* **Text block**
+ + + + +

The morphogenic linker peptide of HBV capsid protein forms a mobile array on the interior surface

Abstract

Many capsid proteins have peptides that influence their assembly. In hepatitis B virus capsid protein, the peptide STLPETTVV, linking the shell-forming 'core' domain and the nucleic acid-binding 'protamine' domain, has such a role. We have studied its morphogenic properties by permuting its sequence, substituting it with an extraneous peptide, deleting it to directly fuse the core and protamine domains and assembling core domain dimers with added linker peptides. The peptide was found to be necessary for the assembly of protamine domain-containing capsids, although its size-determining effect tolerates some modifications. Although largely invisible in a capsid crystal structure, we could visualize linker peptides by cryo-EM difference imaging: they emerge on the inner surface and extend from the capsid protein dimer interface towards the adjacent symmetry axis. A closely sequence-similar peptide in cellobiose dehydrogenase, which has an extended conformation, offers a plausible prototype. We propose that linker peptides are attached to the capsid inner surface as hinged struts, forming a mobile array, an arrangement with implications for morphogenesis and the management of encapsidated nucleic acid.

Fig. 1. (A and B) Cryo-electron micrographs of Cp140 and Cp149 capsids. Bar = 250 Å. In each case, examples of a T = 3 and a T = 4 capsid are shown at higher magnification (×3) in the inserts. (C and D) Surface renderings of the outside of Cp140 capsids: (C) T = 3; (D) T = 4. Bar = 50 Å.

Fig. 2. Central sections through T = 3 capsids viewed along a 2-fold axis. The red arrows mark one of the locations at which extra density is present in the Cp149 capsid (A) but not the Cp140 capsid (B). This density is also present at other quasi-equivalent, independently calculated, sites on the icosahedral surface lattice. These densities are more conspicuous in the corresponding section through the difference map (C). Bar = 100 Å. (D–F) show the corresponding sections for T = 4 capsids.

Fig. 3. (A and B) Interior surfaces of the T = 3 capsids of Cp140 and Cp149. Additional densities present on Cp149 are marked with a red arrow and ring. (C) Stereo rendering of the Cp140 capsid with the difference densities juxtaposed and contoured at the same level (pink). Difference density at the 5-fold is marked with a blue ring. Bar = 100 Å.

Fig. 4. (A and B) Interior surfaces of the T = 4 capsids of Cp140 and Cp149. Additional densities present on Cp149 are marked with a red arrow and a ring. (C) Stereo rendering of the Cp140 capsid with the difference densities juxtaposed and contoured at the same level (pink). Difference density at the 5-fold is marked with a blue ring. Bar = 100 Å.

+ + + + +

* **Data for analysis**
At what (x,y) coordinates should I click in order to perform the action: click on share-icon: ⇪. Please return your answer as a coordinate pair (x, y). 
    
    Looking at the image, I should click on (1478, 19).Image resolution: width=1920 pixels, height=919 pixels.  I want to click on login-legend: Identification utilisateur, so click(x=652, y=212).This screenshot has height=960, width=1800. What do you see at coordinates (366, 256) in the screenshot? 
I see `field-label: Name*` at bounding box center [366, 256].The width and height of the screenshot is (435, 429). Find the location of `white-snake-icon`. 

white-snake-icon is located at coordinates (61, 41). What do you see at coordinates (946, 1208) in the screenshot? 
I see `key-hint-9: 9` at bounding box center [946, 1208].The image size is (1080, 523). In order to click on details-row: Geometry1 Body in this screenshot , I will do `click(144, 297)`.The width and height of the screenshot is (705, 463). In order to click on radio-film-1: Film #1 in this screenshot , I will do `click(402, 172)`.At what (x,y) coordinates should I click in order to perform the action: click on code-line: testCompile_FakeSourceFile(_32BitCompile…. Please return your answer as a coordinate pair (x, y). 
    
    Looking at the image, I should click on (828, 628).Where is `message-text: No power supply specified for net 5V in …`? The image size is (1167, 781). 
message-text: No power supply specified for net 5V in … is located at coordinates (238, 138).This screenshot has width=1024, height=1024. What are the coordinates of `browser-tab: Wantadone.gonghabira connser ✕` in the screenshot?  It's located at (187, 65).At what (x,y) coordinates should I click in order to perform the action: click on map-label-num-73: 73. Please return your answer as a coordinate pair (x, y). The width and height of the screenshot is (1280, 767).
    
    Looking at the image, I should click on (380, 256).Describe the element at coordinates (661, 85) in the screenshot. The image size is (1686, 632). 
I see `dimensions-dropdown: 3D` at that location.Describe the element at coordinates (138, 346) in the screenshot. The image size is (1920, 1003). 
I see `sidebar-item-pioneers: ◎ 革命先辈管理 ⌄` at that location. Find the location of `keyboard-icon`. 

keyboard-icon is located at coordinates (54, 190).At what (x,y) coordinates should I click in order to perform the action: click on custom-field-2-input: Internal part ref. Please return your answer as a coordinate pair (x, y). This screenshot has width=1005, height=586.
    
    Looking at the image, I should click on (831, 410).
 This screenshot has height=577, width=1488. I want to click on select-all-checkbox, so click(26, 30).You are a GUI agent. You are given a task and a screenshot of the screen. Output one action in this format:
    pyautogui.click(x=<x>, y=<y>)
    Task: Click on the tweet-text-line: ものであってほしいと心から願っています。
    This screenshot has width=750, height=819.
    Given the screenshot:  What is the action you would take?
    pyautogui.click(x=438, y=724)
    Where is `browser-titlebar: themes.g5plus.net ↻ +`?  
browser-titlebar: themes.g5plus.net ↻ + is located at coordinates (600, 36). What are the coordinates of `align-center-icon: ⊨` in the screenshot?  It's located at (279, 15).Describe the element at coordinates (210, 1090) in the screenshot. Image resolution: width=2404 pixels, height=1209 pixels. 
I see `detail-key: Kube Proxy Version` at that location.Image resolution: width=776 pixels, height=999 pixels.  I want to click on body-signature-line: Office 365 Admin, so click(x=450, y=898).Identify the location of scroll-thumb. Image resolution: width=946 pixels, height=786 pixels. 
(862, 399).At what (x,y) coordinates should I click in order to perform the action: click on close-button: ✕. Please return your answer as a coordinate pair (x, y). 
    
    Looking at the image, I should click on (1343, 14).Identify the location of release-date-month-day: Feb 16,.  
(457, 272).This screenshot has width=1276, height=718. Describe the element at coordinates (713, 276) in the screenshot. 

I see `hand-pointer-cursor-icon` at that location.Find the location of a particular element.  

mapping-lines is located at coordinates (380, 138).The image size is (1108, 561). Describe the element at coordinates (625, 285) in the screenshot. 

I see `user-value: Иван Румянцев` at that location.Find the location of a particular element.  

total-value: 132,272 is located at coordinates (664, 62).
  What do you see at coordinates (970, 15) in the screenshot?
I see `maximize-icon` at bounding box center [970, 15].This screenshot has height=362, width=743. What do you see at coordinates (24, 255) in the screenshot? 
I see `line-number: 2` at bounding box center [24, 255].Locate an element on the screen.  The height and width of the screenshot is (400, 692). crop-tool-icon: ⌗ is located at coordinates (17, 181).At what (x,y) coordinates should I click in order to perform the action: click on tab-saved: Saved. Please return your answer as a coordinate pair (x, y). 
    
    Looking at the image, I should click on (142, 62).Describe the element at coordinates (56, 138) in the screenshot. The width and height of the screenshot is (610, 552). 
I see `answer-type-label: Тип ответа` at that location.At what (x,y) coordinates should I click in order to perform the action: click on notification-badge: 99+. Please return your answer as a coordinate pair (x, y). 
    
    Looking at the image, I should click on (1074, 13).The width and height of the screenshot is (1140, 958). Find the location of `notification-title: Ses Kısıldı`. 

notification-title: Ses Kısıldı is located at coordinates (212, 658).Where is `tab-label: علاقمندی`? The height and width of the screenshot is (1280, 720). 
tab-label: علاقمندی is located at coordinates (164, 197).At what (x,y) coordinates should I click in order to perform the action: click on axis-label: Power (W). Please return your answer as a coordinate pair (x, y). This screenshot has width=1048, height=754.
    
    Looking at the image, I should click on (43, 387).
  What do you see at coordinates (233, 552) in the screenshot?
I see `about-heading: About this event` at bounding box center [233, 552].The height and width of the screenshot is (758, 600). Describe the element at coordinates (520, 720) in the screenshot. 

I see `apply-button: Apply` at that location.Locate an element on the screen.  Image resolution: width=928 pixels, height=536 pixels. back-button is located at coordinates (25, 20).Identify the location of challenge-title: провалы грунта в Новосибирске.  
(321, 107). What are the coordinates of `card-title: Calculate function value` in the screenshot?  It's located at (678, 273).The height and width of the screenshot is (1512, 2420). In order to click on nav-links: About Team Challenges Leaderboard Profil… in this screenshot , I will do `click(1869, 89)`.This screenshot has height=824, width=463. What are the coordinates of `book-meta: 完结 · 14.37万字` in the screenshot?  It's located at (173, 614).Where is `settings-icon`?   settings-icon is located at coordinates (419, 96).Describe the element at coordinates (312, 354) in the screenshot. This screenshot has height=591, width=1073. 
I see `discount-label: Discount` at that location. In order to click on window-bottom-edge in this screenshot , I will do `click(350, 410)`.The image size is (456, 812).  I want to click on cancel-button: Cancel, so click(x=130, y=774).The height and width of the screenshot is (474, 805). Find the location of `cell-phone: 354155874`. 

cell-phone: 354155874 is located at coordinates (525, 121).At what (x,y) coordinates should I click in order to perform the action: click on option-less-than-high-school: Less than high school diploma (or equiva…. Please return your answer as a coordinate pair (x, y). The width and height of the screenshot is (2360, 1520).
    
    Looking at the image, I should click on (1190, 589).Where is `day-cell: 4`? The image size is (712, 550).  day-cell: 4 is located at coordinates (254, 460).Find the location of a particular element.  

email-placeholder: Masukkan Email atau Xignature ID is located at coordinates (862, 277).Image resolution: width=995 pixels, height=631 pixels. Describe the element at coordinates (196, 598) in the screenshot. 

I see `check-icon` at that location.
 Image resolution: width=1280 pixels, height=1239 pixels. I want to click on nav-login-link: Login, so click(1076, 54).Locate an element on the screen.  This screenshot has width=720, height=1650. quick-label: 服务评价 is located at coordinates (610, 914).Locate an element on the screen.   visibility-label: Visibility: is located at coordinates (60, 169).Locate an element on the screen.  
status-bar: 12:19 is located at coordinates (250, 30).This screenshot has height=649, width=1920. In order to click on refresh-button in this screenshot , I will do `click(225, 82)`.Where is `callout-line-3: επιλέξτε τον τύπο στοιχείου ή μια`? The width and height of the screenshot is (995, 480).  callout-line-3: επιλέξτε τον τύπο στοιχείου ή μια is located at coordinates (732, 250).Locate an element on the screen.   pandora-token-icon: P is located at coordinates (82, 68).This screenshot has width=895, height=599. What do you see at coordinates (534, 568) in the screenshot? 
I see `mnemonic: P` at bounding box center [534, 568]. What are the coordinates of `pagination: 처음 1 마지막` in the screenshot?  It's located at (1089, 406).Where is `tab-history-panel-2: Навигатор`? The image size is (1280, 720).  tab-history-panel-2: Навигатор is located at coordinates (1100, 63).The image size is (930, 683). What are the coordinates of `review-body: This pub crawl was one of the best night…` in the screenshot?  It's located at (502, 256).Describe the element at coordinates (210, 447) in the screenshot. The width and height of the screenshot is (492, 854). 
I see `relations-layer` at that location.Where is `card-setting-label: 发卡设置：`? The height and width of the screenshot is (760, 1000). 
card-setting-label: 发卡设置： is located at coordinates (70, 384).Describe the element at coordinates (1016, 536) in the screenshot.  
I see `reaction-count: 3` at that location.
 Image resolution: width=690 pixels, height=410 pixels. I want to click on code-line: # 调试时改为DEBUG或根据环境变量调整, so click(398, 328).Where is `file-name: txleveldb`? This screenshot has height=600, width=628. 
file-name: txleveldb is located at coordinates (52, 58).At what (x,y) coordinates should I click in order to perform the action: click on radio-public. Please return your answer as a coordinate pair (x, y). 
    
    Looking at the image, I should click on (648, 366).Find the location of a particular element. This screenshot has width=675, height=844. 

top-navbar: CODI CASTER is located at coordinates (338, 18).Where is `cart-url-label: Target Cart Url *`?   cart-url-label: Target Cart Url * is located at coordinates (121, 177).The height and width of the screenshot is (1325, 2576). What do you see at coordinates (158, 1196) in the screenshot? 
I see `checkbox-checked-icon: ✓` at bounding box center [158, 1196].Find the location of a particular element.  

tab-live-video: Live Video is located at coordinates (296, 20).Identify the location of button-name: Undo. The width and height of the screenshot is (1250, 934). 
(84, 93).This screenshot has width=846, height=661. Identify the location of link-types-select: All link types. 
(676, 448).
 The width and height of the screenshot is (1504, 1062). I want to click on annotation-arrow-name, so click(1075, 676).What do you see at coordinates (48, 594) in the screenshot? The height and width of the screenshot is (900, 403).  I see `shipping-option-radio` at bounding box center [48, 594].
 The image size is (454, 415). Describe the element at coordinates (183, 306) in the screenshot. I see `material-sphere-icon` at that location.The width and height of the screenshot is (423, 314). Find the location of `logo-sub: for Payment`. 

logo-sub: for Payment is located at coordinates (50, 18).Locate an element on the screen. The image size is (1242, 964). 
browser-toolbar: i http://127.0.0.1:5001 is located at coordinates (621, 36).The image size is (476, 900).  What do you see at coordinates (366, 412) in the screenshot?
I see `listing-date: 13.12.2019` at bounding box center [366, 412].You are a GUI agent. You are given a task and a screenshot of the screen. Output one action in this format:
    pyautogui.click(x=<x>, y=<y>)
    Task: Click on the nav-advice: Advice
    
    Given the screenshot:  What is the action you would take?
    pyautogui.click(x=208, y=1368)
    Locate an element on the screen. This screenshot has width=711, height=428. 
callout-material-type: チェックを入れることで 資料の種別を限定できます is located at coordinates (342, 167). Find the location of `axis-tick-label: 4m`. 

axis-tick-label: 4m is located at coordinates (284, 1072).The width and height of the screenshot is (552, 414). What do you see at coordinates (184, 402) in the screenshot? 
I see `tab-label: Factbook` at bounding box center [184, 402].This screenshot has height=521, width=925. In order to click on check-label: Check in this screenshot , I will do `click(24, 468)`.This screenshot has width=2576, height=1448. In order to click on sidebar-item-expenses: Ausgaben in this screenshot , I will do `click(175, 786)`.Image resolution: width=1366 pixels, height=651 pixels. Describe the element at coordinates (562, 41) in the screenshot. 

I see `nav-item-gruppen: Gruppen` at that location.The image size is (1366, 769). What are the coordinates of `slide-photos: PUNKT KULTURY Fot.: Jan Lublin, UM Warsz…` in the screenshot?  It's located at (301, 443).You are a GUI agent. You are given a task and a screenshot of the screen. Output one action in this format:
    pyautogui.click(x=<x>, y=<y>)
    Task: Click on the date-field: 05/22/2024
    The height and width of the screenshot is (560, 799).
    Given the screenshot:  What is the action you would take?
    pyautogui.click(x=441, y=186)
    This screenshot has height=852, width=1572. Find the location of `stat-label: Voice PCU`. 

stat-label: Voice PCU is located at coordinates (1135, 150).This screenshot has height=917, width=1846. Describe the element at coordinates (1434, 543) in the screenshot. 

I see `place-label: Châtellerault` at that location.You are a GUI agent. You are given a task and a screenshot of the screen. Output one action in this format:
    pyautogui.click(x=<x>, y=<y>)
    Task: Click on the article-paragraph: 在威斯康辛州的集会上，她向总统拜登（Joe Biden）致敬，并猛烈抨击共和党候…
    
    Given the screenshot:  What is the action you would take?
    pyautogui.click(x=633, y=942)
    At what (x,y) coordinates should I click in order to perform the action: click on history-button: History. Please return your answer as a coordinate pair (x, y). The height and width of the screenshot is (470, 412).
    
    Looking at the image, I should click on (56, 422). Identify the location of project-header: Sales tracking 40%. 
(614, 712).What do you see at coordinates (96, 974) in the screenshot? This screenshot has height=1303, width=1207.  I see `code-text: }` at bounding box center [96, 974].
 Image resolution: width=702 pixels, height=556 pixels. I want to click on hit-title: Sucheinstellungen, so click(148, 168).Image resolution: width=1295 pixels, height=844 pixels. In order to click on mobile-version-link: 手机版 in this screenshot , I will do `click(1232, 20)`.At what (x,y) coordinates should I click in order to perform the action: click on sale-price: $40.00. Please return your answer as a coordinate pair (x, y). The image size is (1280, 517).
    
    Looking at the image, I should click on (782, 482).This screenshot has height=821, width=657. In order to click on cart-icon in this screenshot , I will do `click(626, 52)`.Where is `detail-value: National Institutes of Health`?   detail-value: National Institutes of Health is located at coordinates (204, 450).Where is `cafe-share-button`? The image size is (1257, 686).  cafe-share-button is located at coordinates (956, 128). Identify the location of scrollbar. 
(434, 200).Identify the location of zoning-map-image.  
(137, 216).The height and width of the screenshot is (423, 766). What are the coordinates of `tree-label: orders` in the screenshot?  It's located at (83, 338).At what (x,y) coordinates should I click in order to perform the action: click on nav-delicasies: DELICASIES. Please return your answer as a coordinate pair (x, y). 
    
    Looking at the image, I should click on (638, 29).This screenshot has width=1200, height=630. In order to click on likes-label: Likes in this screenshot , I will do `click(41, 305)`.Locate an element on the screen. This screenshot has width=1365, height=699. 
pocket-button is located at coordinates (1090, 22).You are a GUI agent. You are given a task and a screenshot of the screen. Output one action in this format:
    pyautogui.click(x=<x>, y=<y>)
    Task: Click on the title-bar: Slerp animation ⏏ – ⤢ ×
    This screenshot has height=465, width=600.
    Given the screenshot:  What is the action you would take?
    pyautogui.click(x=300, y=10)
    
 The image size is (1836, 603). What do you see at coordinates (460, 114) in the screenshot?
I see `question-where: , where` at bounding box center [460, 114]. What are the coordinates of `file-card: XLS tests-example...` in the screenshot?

+ + + + +

* **What this exercise asks**
- 1) In the HBV linker peptide text, what peptide links the core domain and the protamine domain of the capsid protein?
- 2) What methods does the HBV linker peptide text list for studying the peptide's morphogenic properties? Give them all.
- 3) According to the HBV linker peptide text, why does the peptide in cellobiose dehydrogenase offer a plausible prototype?
Answer from the HBV linker peptide text alone.

* **Per-task answers**
- 1) STLPETTVV

- 2)
- Permuting its sequence
- Substituting it with an extraneous peptide
- Deleting it to directly fuse the core and protamine domains
- Assembling core domain dimers with added linker peptides

- 3) It is closely similar in sequence to the linker peptide, and it has an extended conformation.